RAG Systems

RAG Systems#

Recap#

Prompt Elements#

A prompt contains any of the following elements:

Instruction - a specific task or instruction you want the model to perform
Context - external information or additional context that can steer the model to better responses
Input Data - the input or question that we are interested to find a response for
Output Indicator - the type or format of the output.

Example:

Classify the text into neutral, negative, or positive
Text: I think the food was okay.
Sentiment:

Problem with LLMs#

LLMs face some problems until today. Some of the problems are:

Hallucination: Models tend to answer with garbage/irrelevant data if they don’t know the right answer. This can be solved with grounding and prompting.
Reasoning & Calculations: LLMs usually fail in these types of questions. They are not trained to perform such operations. Can be solved with CoT prompting or fine-tuning.
Missing information: The model is trained on a limited set of data. We would not expect it to answer questions about unknown domains

Solving Missing Information#

Model Fine-tuning#

Fine-tuning LLMs means we take a pre-trained model and further train it on a specific data set. It is a form of transfer learning where a pre-trained model trained on a large dataset is adapted to work for a specific task.

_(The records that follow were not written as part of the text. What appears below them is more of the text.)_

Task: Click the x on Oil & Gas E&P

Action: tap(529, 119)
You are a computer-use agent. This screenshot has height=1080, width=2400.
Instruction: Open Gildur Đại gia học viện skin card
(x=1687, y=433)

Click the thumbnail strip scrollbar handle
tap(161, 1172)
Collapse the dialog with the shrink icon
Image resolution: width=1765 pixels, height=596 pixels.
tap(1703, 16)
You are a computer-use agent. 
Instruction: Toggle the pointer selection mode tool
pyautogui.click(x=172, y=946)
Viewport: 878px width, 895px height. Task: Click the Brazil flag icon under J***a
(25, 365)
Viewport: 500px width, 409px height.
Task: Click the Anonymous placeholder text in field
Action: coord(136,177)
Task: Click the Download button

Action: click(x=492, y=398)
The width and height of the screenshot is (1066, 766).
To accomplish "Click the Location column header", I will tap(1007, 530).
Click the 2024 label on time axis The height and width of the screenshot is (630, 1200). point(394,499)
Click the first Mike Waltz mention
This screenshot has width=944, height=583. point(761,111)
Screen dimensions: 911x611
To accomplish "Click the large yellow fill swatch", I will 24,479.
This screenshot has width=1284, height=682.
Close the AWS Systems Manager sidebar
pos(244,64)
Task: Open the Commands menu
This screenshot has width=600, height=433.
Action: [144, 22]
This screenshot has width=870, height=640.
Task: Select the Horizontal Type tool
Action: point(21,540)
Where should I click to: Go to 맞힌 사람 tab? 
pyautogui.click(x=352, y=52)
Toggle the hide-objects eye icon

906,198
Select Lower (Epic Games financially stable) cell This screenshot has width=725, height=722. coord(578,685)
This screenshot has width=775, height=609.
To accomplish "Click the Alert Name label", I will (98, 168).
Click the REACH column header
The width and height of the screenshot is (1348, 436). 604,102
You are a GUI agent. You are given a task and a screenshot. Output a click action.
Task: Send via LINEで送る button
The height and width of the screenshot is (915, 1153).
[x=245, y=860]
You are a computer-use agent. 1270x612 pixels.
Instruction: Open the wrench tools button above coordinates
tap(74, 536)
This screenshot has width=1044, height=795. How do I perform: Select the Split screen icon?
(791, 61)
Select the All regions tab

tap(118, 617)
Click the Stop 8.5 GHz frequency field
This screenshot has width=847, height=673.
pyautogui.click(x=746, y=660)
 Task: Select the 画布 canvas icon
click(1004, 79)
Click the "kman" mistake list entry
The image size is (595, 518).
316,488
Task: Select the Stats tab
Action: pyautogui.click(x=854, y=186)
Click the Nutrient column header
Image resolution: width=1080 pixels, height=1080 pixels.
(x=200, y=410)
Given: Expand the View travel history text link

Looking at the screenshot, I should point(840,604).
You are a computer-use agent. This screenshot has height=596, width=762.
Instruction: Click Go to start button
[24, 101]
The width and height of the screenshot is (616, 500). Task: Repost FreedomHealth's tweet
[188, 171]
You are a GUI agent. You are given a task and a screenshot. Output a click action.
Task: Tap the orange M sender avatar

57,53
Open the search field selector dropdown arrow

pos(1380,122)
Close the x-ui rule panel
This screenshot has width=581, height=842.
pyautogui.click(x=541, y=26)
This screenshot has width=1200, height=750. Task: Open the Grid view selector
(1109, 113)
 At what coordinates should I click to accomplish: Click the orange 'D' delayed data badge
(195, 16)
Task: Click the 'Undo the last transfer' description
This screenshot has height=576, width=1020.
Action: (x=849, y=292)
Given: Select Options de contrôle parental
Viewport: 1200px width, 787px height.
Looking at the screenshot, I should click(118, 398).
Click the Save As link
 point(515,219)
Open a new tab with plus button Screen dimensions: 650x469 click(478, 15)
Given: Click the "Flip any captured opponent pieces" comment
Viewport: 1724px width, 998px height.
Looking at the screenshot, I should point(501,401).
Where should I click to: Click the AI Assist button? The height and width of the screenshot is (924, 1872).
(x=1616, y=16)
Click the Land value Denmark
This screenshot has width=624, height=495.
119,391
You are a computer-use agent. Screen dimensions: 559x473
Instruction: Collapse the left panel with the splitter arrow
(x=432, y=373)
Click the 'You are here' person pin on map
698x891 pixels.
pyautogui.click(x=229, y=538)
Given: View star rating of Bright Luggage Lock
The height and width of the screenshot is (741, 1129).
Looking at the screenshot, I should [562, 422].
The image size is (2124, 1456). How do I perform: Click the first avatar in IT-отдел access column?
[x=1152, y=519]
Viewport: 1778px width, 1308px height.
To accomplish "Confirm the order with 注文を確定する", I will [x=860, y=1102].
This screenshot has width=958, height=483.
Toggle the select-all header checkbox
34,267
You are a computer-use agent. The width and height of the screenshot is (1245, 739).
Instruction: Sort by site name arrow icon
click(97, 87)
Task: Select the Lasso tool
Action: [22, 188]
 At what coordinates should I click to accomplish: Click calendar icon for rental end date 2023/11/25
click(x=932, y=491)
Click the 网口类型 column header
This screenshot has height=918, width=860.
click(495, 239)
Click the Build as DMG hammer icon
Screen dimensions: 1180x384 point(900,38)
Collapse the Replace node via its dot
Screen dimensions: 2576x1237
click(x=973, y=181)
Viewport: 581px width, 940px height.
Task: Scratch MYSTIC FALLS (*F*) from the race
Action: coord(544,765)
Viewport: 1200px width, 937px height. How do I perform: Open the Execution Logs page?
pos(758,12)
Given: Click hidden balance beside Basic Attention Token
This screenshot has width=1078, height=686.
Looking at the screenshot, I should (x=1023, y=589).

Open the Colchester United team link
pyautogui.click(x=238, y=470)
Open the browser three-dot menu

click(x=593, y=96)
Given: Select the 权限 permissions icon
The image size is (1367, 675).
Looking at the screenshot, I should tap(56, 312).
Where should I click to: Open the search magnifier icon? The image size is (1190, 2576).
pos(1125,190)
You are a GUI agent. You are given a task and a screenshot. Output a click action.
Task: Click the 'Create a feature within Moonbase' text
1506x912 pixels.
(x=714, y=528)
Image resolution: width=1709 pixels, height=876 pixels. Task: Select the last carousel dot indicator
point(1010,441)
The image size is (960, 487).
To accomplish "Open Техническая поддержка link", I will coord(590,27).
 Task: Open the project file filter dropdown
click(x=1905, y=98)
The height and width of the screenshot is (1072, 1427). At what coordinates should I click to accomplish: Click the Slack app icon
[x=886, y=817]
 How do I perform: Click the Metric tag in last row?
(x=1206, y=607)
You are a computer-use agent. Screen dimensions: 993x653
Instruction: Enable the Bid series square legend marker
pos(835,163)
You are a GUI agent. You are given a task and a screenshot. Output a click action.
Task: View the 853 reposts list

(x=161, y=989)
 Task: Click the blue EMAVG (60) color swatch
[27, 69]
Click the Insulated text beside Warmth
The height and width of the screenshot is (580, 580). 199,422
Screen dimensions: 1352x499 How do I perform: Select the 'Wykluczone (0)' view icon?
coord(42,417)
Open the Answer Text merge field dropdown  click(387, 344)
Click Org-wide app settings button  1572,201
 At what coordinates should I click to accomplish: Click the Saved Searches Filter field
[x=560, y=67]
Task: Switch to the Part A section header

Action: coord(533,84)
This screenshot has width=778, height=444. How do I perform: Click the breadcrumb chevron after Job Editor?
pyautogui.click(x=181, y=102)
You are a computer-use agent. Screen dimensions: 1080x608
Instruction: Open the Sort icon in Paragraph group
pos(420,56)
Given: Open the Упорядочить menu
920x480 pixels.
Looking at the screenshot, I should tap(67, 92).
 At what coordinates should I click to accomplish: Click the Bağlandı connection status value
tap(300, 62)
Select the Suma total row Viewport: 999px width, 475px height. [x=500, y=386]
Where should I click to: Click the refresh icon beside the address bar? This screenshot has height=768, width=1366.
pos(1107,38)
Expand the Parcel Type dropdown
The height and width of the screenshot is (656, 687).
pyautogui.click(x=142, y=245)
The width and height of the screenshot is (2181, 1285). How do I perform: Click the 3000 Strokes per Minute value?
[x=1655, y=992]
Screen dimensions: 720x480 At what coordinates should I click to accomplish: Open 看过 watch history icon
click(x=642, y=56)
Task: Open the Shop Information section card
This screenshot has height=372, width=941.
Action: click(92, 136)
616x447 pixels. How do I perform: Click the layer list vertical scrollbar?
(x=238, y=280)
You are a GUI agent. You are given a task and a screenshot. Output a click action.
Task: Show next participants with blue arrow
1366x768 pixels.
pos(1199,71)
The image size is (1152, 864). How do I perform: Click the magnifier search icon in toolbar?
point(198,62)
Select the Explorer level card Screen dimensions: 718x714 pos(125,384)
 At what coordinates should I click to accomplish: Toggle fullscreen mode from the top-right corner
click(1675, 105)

The dataset required for fine-tuning is very small compared to the dataset required for pre-training.

Prompt to Microsoft Copilot: Generate an image that represents a large language model being fine-tuned

Problems with Fine-tuning#

Cost: it is costly, requires resources and time
Short lifetime: the model will need to be fine-tuned again whenever we receive new data
Harder to keep information: fine-tuning usually helps the model to do a specific task, retaining information is more tricky for LLMs

Introducing RAG#

Retrieval Augmented Generation (RAG) is an architecture that augments the capabilities of a Large Language Model (LLM) like ChatGPT by adding an information retrieval system that provides grounding data. This is very similar to what search engines do (information retrieval).

Data is stored in a database as documents
Relevant information is passed to the model in the system prompt
The model is instructed to answer based on the information provided only

RAG Components#

Vector Database
Document Retriever (Search Operation)
Prompt-injection and model generation

Vector Database#

In a RAG system, documents are usually stored in vector databases.

Each document is stored as an instance, alongside it’s metadata (id, name of the file, category, date… etc.)
Embedding vector is also stored in the database. This will help us in retrieval
Vectors are indexed (similar vectors clustered together for quicker search)

Documents Retrieval#

When the user asks a query, we retrieve the top k relevant documents from the database. The similarity is based on:

Cosine similarity (Semantic search)
Search algorithms, e.g. BM25 (Keyword search)

Prompting and Generation#

After the documents are retrieved, they are injected in the system prompt to the model. We can further instruct the model to answer based on the input data only.